How to group / count list items by range

If list x and list y:

x = [10,20,30] y = [1,2,3,15,22,27] 

I would like the return value to be a dictionary that has a number of elements that is less than the value of x:

 { 10:3, 20:1, 30:2, } 

I have a very large list, so I was hoping there was a better way to do this, which does not require a slow nested loop. I looked at the collections. Counter and itertools, and none of them offer a way to group.
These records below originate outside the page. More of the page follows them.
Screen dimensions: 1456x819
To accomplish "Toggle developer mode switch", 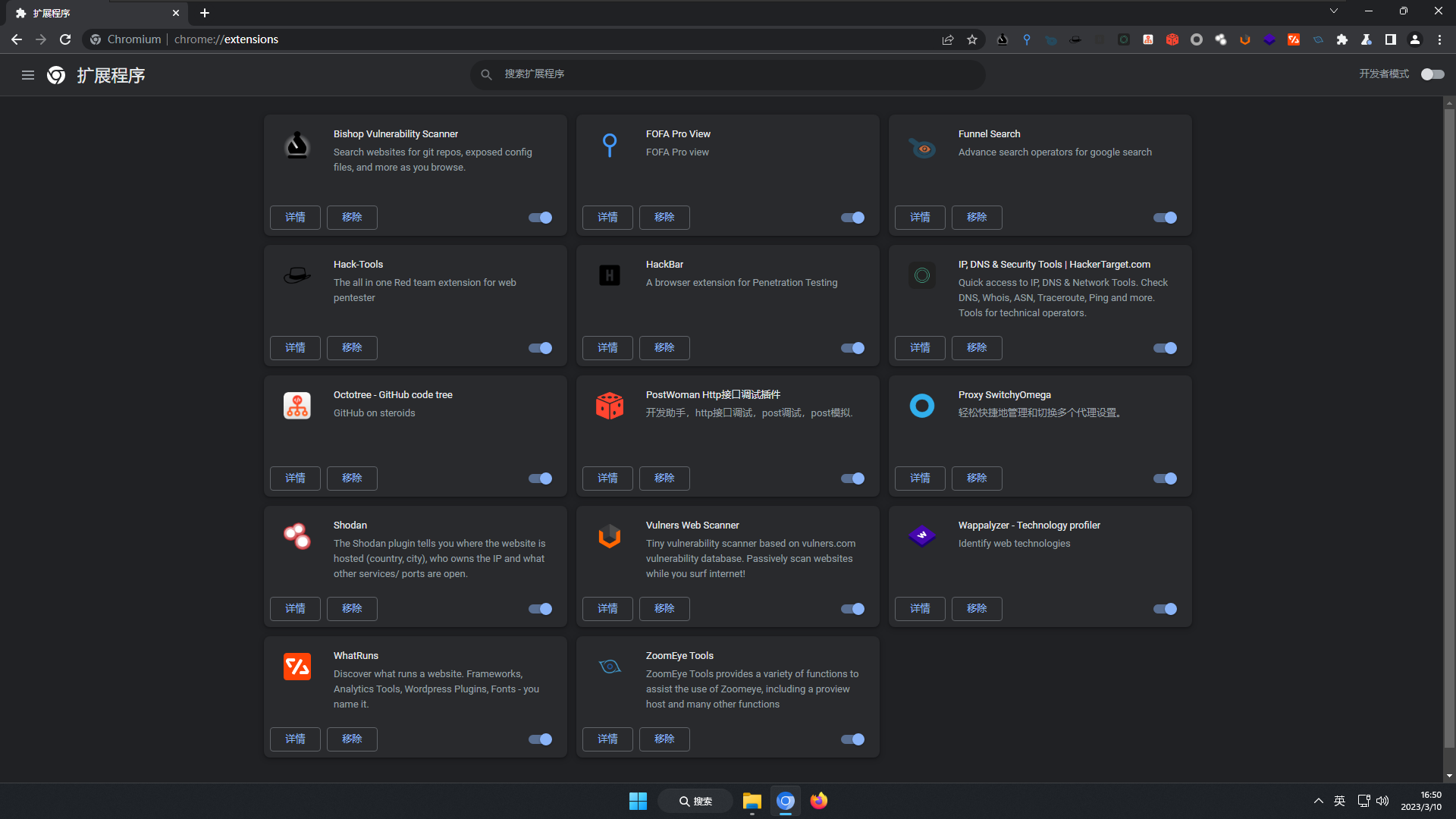I will click(1432, 74).
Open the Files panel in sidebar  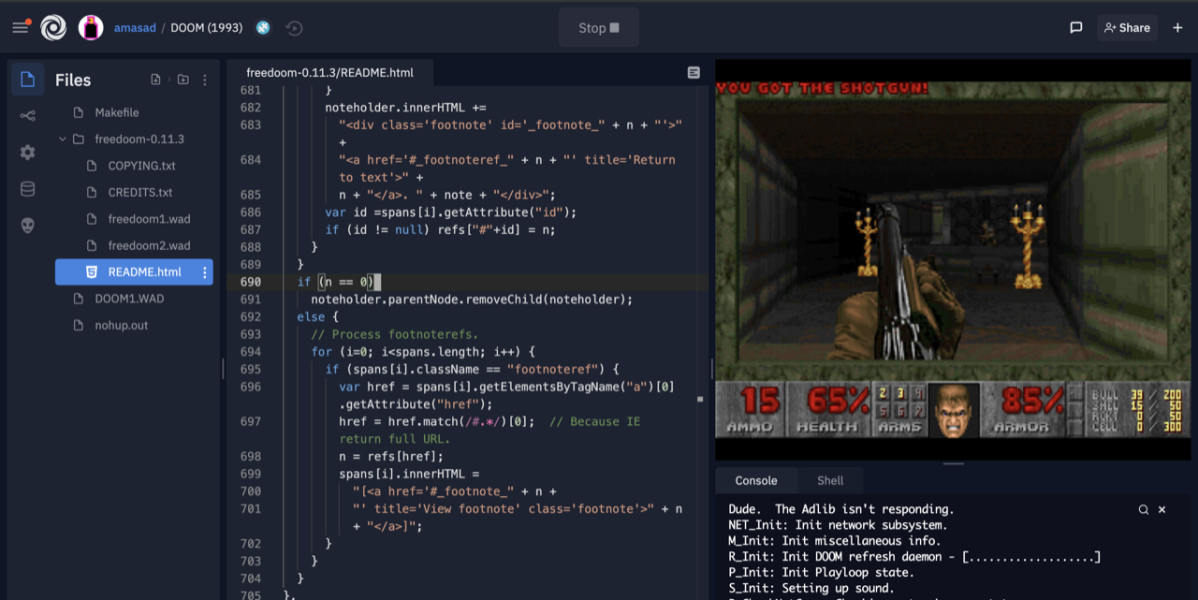click(27, 80)
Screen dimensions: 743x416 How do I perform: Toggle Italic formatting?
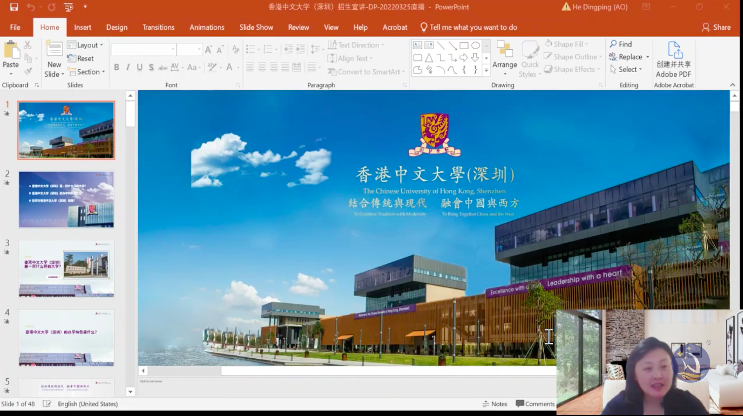tap(128, 68)
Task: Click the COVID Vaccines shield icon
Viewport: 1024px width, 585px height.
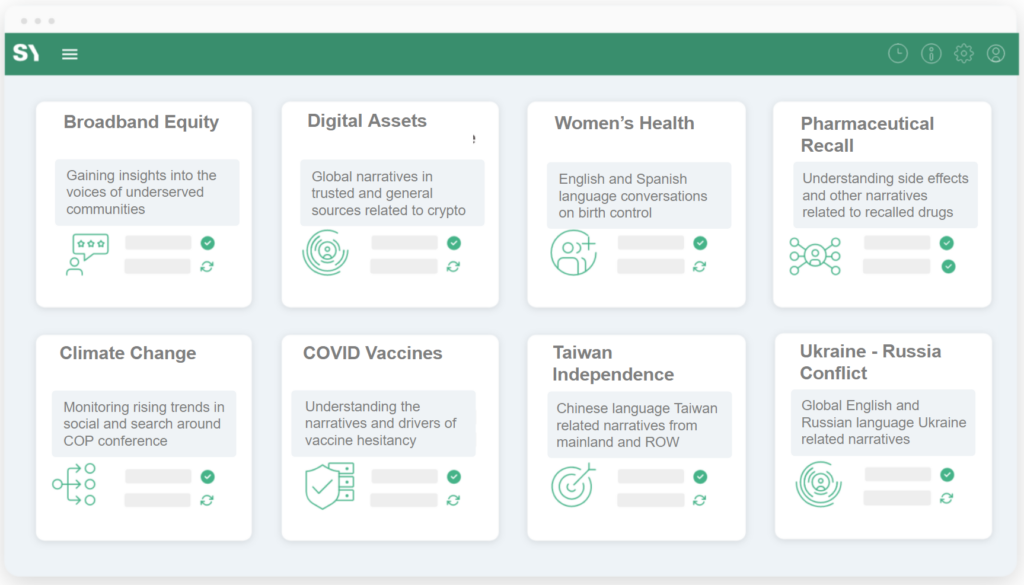Action: (x=329, y=486)
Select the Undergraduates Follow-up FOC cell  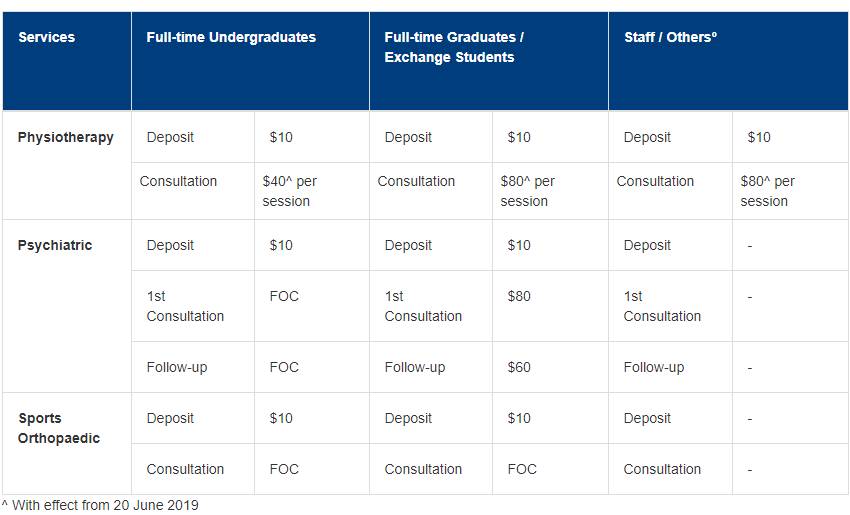click(284, 367)
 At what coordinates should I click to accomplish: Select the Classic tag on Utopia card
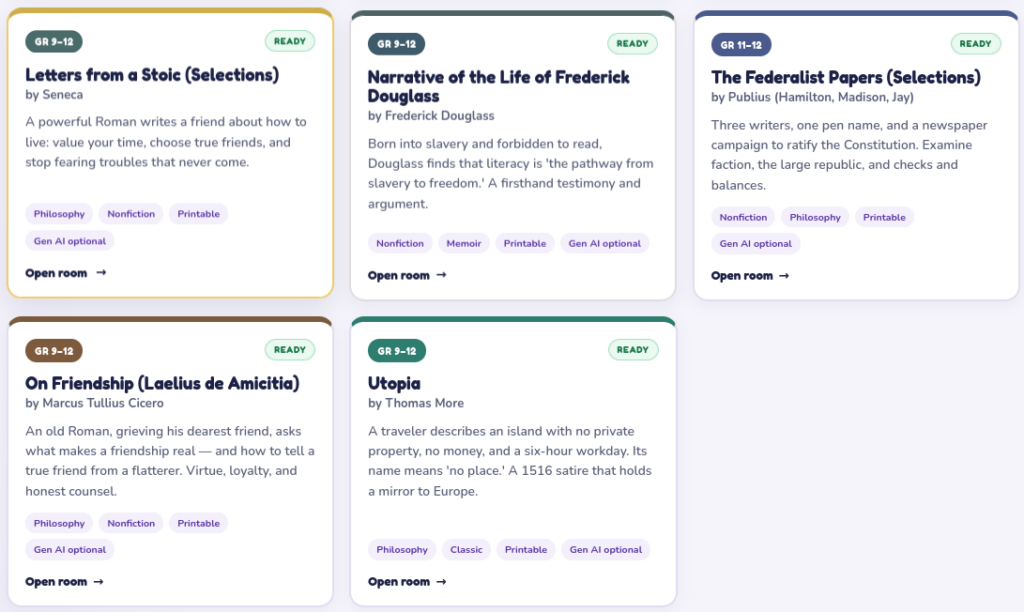click(x=466, y=549)
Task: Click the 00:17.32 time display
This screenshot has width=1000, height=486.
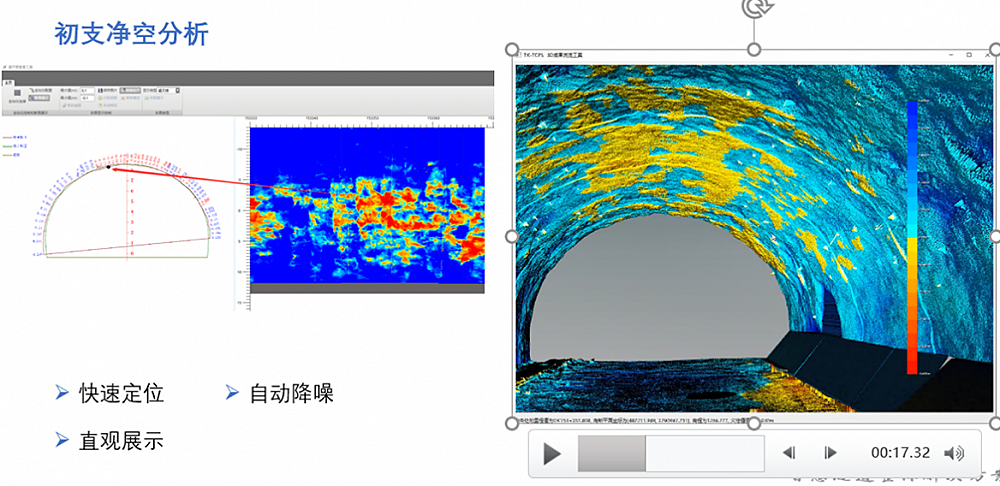Action: coord(900,453)
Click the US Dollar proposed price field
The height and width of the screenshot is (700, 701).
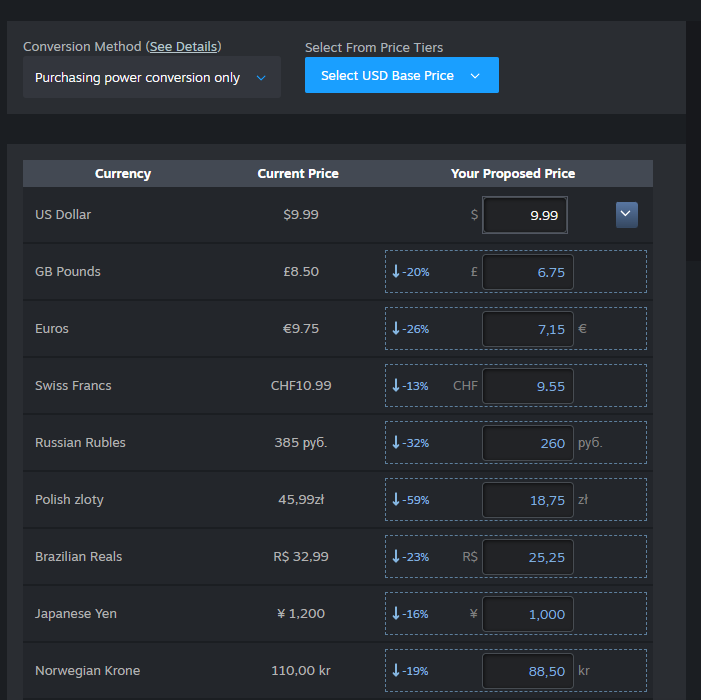[x=525, y=215]
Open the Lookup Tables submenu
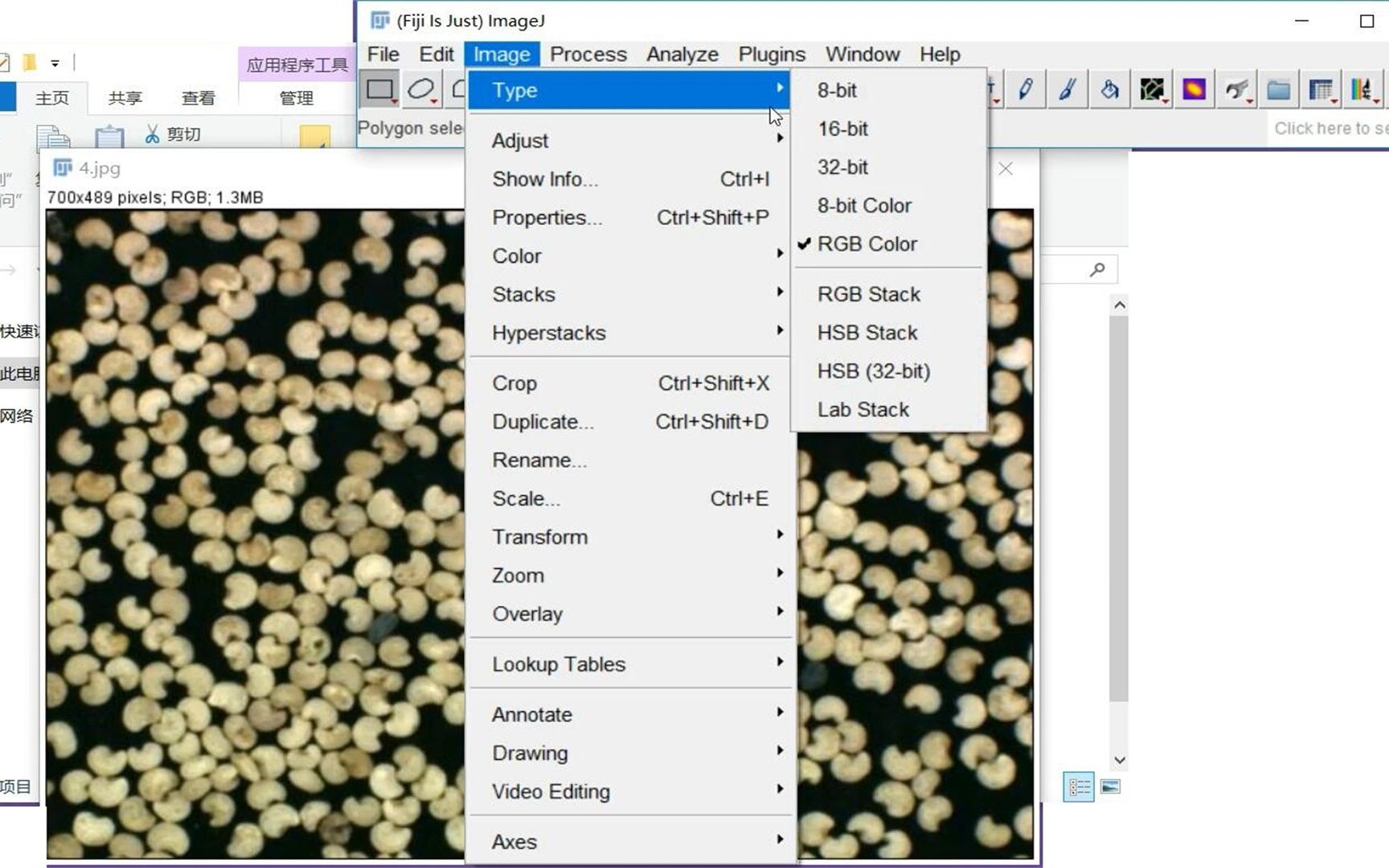1389x868 pixels. click(x=558, y=664)
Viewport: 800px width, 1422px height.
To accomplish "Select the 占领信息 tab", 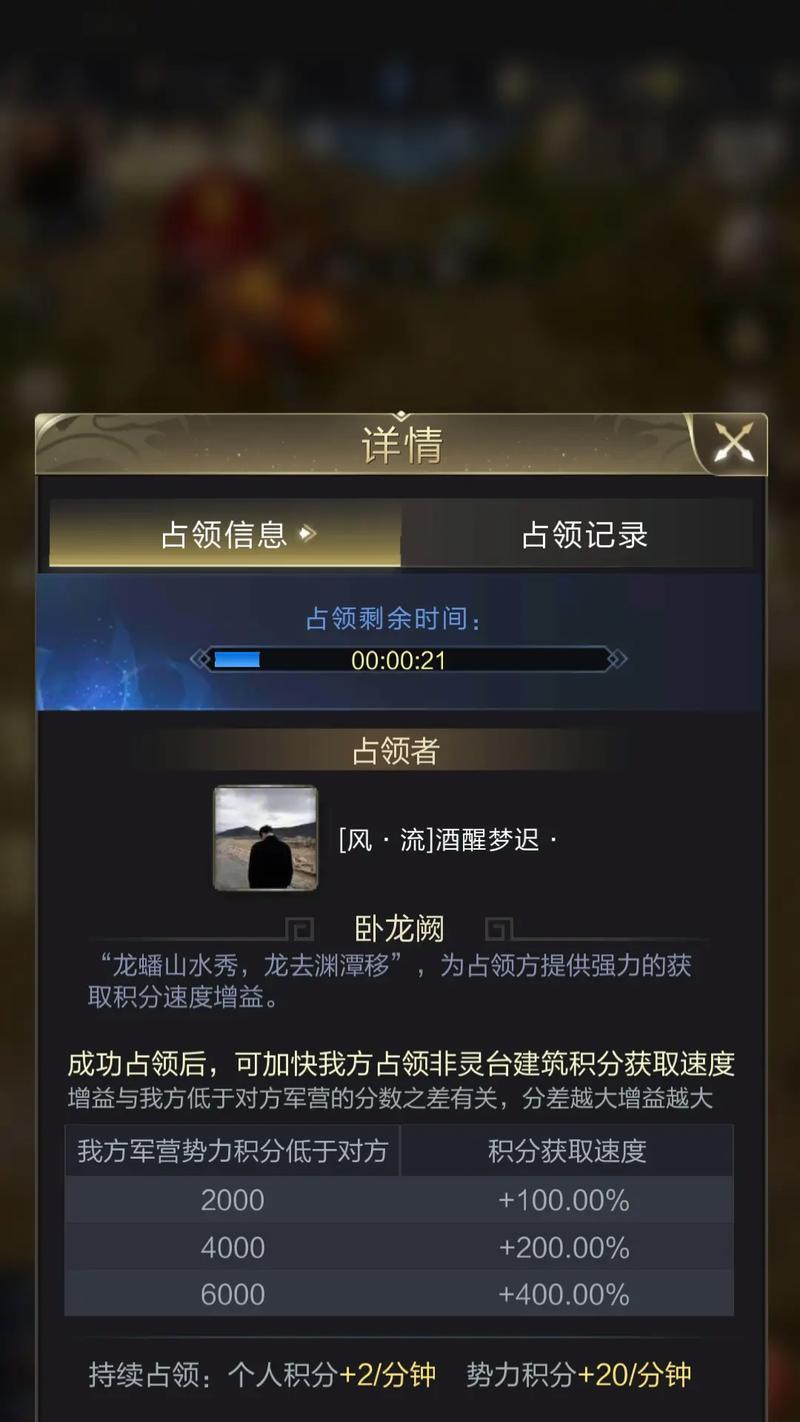I will pyautogui.click(x=225, y=535).
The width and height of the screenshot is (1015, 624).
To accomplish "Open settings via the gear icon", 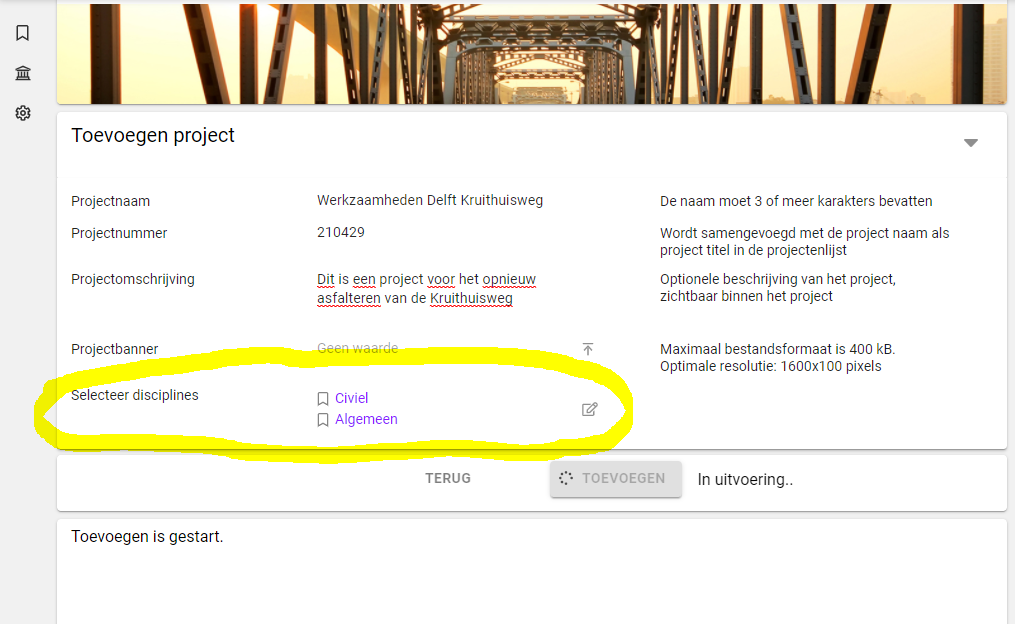I will point(22,113).
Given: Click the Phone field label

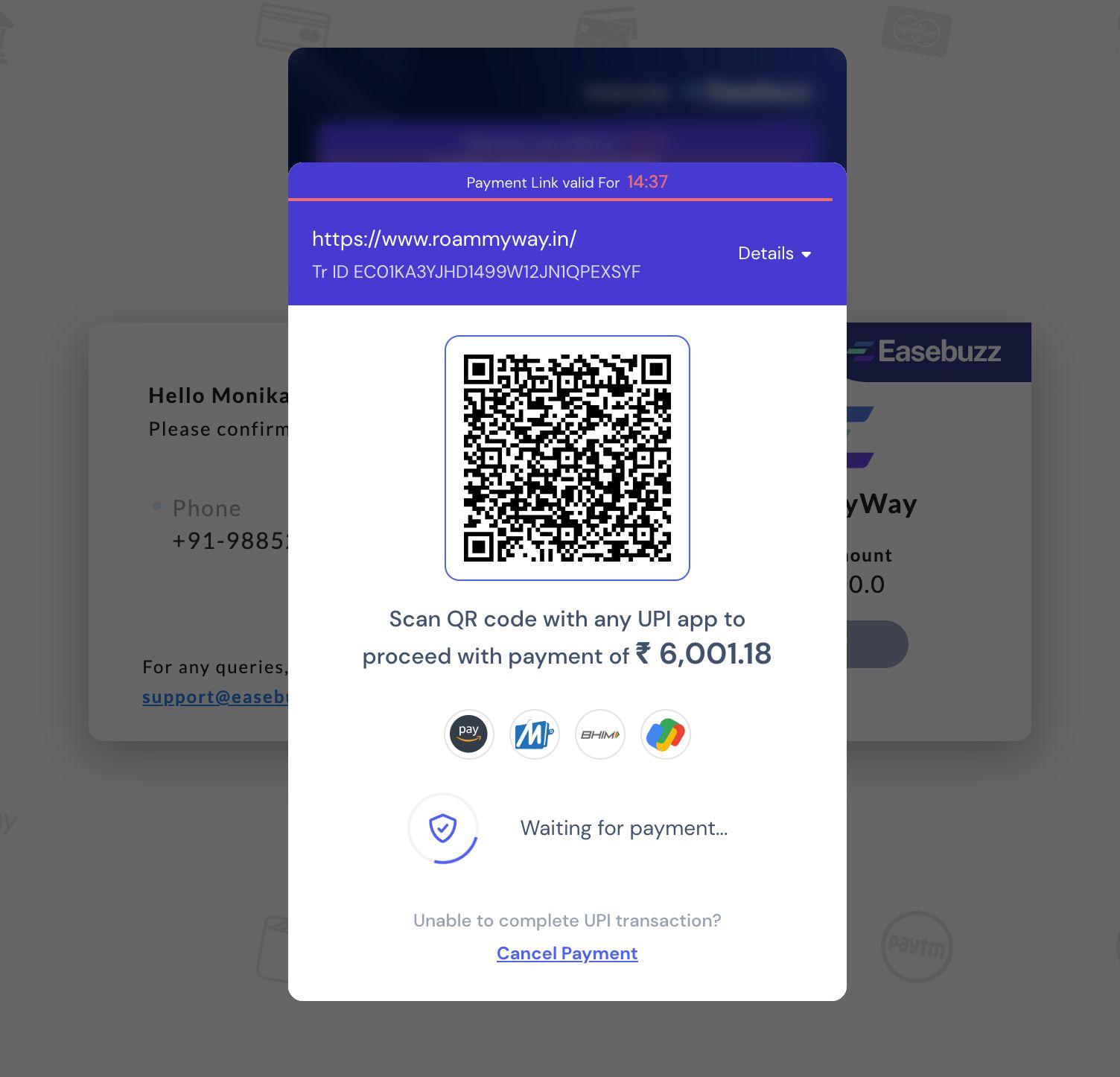Looking at the screenshot, I should click(x=207, y=508).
Is there a built-in module that can do this?

+4
source share
4 answers

You can use the bisect module and collections.Counter :

 >>> import bisect >>> from collections import Counter >>> Counter(x[bisect.bisect_left(x, item)] for item in y) Counter({10: 3, 30: 2, 20: 1}) 
+8
source

If you want to use numpy, basically you are asking for a histogram:

 x = [10,20,30] y = [1,2,3,15,22,27] np.histogram(y,bins=[0]+x) #(array([3, 1, 2]), array([ 0, 10, 20, 30])) 

To do this dict:

 b = np.histogram(y,bins=[0]+x)[0] d = { k:v for k,v in zip(x, b)} 

For short lists this is not worth it, but if your lists are long, it could be:

 In [292]: y = np.random.randint(0, 30, 1000) In [293]: %%timeit .....: b = np.histogram(y, bins=[0]+x)[0] .....: d = { k:v for k,v in zip(x, b)} .....: 1000 loops, best of 3: 185 Β΅s per loop In [294]: y = list(y) In [295]: timeit Counter(x[bisect.bisect_left(x, item)] for item in y) 100 loops, best of 3: 3.84 ms per loop In [311]: timeit dict(zip(x, [[n_y for n_y in y if n_y < n_x] for n_x in x])) 100 loops, best of 3: 3.75 ms per loop 
+4
source

Short answer:

 dict(zip(x, [[n_y for n_y in y if n_y < n_x] for n_x in x])) 

Long answer

First we need to iterate over y to check which element is smaller than something. If we do it in 10, we get the following:

 >>> [n_y for n_y in y if n_y < 10] [1, 2, 3] 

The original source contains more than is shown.